One in four hospital employees was abused by patients

One in four hospital employees was abused by patients

One in four Oxford University Hospitals NHS staff experienced bullying, harassment or abuse last year, figures show.

The government has announced new measures to better protect health care workers in England and calls for a zero tolerance approach.

The responses to the latest NHS staff survey show that 26 percent of NHS Trust employees at Oxford University Hospitals said they experienced bullying, harassment, or abuse of patients, loved ones, or the public in 2017.

Another 28 percent said they were verbally abused or molested by another employee.

Around 4,540 employees took part in the survey, which also asked them about incidents of physical violence at the workplace.

One in eight respondents said they experienced violence from patients, relatives or the public.

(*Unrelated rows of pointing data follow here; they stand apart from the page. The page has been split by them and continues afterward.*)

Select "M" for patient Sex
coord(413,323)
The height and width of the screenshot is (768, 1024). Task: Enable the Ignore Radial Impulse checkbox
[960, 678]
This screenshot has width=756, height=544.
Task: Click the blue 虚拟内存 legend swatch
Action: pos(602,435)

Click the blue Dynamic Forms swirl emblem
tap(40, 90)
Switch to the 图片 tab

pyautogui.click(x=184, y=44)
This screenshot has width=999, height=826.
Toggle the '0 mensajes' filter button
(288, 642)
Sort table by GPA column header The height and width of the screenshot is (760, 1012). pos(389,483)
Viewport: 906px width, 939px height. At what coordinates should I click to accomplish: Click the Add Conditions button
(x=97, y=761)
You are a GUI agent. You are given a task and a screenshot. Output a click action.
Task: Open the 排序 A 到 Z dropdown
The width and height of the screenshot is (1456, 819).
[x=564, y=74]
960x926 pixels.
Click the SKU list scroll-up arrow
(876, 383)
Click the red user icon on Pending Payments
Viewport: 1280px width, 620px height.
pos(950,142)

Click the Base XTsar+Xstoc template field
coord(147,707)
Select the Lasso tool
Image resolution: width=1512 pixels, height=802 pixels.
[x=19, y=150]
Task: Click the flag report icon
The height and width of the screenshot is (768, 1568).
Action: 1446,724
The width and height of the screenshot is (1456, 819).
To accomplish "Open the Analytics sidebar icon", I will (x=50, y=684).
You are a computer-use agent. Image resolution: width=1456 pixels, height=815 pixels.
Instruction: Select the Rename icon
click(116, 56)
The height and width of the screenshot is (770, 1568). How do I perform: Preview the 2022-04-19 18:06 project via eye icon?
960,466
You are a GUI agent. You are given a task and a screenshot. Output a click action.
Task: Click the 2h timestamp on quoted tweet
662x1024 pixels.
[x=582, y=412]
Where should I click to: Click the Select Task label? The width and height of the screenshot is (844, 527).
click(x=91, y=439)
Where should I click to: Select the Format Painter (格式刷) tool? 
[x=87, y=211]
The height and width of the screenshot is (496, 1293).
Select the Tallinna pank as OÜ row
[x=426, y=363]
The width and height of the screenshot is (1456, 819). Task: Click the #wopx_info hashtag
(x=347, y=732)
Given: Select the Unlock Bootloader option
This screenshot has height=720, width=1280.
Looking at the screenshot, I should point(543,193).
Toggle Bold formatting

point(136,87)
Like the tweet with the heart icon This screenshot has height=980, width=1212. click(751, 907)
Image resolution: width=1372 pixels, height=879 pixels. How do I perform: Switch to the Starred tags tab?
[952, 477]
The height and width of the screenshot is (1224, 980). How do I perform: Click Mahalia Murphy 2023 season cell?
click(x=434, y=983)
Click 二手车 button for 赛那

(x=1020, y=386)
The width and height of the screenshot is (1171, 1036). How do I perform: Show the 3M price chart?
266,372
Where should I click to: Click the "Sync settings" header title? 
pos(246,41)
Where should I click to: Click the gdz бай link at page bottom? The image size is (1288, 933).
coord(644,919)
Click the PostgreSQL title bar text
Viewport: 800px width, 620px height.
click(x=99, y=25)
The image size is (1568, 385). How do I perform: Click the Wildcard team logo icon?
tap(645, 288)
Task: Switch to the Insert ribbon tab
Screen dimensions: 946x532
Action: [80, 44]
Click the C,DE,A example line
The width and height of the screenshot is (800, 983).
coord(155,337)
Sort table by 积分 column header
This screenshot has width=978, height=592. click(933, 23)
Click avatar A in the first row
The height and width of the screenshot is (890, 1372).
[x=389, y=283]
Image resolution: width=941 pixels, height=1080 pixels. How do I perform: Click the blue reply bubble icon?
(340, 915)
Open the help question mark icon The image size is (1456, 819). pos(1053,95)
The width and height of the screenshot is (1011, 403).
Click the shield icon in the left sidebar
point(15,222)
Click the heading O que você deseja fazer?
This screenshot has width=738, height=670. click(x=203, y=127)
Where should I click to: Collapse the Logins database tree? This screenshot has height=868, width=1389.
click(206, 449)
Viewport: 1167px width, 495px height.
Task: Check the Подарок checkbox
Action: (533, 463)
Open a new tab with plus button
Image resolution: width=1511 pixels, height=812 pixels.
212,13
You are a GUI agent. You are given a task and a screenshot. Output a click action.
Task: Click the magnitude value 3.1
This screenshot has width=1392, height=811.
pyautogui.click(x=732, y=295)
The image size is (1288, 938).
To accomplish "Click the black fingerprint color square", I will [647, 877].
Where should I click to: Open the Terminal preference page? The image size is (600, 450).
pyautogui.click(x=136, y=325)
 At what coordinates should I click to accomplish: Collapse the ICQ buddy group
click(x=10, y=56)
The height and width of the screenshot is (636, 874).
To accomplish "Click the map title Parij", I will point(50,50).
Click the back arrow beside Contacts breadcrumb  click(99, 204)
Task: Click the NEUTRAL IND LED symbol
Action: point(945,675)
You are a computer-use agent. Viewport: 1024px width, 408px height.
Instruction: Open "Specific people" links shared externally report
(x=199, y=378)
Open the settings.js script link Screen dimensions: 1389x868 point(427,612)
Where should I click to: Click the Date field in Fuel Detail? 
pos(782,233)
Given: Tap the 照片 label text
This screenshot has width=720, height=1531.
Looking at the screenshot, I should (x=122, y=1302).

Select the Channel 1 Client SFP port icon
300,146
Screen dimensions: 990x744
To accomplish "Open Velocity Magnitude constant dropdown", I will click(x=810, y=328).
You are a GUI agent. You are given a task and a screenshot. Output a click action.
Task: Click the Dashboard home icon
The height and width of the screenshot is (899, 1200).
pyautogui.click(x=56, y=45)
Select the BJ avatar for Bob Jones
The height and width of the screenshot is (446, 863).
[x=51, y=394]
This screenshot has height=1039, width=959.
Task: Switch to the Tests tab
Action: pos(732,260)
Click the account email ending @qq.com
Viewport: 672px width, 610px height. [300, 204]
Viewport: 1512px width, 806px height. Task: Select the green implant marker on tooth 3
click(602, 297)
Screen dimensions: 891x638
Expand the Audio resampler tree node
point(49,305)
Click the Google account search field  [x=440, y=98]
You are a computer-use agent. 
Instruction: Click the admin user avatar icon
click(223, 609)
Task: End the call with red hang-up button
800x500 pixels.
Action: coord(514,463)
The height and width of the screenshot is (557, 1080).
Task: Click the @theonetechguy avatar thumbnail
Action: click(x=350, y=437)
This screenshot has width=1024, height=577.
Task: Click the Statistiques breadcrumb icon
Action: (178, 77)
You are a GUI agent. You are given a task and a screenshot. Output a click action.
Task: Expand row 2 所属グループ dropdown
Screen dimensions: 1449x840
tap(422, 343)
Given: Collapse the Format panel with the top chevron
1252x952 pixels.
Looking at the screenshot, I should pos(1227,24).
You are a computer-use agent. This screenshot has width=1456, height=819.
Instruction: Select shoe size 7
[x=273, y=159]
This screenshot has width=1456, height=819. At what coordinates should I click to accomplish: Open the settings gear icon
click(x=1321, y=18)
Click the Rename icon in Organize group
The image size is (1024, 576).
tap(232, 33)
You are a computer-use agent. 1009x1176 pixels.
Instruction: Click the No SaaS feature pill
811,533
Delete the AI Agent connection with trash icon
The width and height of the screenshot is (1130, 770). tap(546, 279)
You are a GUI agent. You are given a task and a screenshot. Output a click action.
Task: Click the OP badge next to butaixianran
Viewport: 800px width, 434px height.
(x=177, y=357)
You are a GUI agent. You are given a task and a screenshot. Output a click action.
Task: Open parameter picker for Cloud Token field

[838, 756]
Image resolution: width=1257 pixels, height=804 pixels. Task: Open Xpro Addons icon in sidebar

Union Unison said that anyone who threatens or abuses NHS staff should be "prosecuted".

Healthcare chief Sara Gorton said, "No one should be abused, threatened or attacked at work – especially if they only want to help people."

Health Minister Matt Hancock said it was "unacceptable" for health workers to be subjected to violence and aggression.

The Department of Health and Welfare said that the NHS has worked with the police and prosecutors to quickly prosecute offenders under a "zero tolerance" approach.

The Care Quality Commission will review individual trusts based on their plans to reduce violence against employees and identify those who need further assistance to protect their employees.

The DHSC also said that there is a new system for recording abuses and other cases of abuse or harassment. Trusts are expected to thoroughly investigate incidents.

He said staff were also better trained for violent situations and offered psychiatric support for victims of abuse and abuses.

He said, "I've made it my personal mission to make sure the NHS staff feel safe and secure at work, and the new force reduction strategy will be an important part of that."

The plans follow the Law on Assaults on Criminals (Offenses) earlier this year, which doubled the maximum prison sentence for six months' emergency relief to one year.

Throughout England, 15% of NHS employees experienced violence in 2017, the highest level in five years.

Dr. Taj Hassan, President of the Royal College of Emergency Medicine, welcomed the new measures and said, "Patients and their families who go to emergency rooms often experience the worst day of their lives – worried, confused and often frustrated.

"That can be understandable, what's unacceptable is when it goes into violence."

He added, "Employees always strive to provide the best possible care in a pressurized environment – it is always wrong to defend oneself against those who try to help."